For years, the “Barrier Skip” was the holy grail of speedrunning tricks. The trick, which would allow passage through a seemingly impenetrable barrier in The Wind Waker, became a reality in the HD version in 2017. Meanwhile, the trick still couldn’t be performed in the original GameCube “SD” version. A new glitch has finally made that possible, allowing players of both versions to perform the trick and potentially cut a significant amount of time from their speedruns.
Early in The Wind Waker, Link arrives in the underwater kingdom of Hyrule to retrieve the Master Sword. In that same area is a bridge that leads to the final area of the game. It is, however, blocked by a massive barrier. Skipping this barrier cuts out large portions of the game and radically alters speedruns. In 2016, two speedrunners broke through the barrier but didn’t know how. It took until early 2017 for players to find a consistent means of performing the trick. The catch was that it was only possible in the HD version of The Wind Waker, as it required a trick to move incredibly fast which wasn’t available in the original game. Now, speedrunners have found a different way through the barrier in the GameCube version: mess with the game’s memory until it removes the barrier entirely.
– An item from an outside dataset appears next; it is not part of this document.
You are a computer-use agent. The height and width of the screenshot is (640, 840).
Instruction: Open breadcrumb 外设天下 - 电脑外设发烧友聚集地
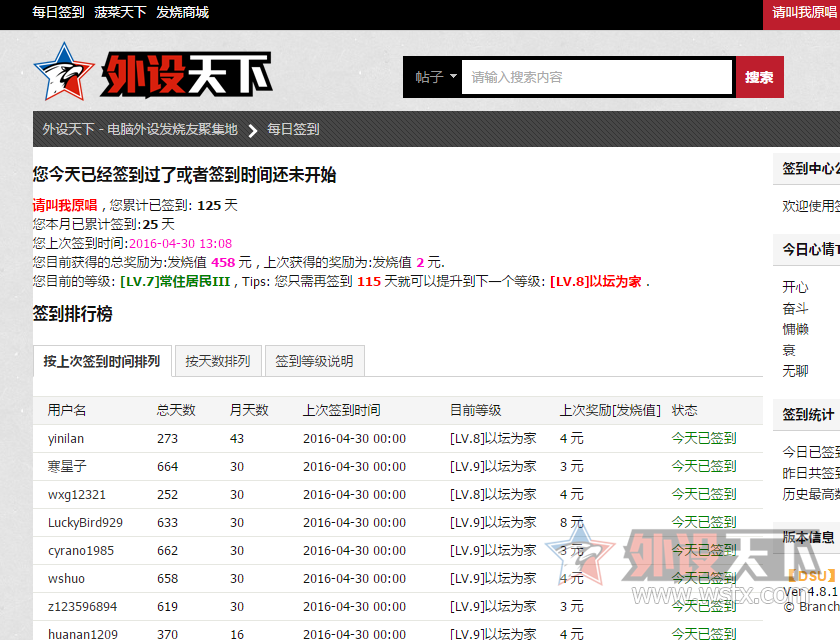pyautogui.click(x=140, y=129)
That sounds like a dramatic solution, but thanks to a new trick that allows Link to fire an infinite amount of arrows, it is possible to despawn the barrier. A video released by the ZeldaSpeedRuns community last Friday outlines the trick and shows it in action. Long story short, players fire enough arrows inside Hyrule Castle that the game starts to remove other entities to free up memory for the arrows in the game world. The arrows don’t despawn when players head outside to where the barrier is supposed to be, making it possible for Link to walk across the bridge.
Solving the puzzle of Barrier Skip in both versions of The Wind Waker feels like the turn of a page. Following the discoveries that came after barrier skip, times for The Wind Waker HD have reduced dramatically, and now the original version will possibly see similar developments should this trick be used in a speedrun. As Zelda games like Skyward Sword and Breath of the Wild also expand thanks to new glitches, there’s something of a mini-renaissance in their speedruns. It’s a reminder that given time and persistence, very little is impossible in games, especially in the mind-bending realm of glitch hunting and speedruns.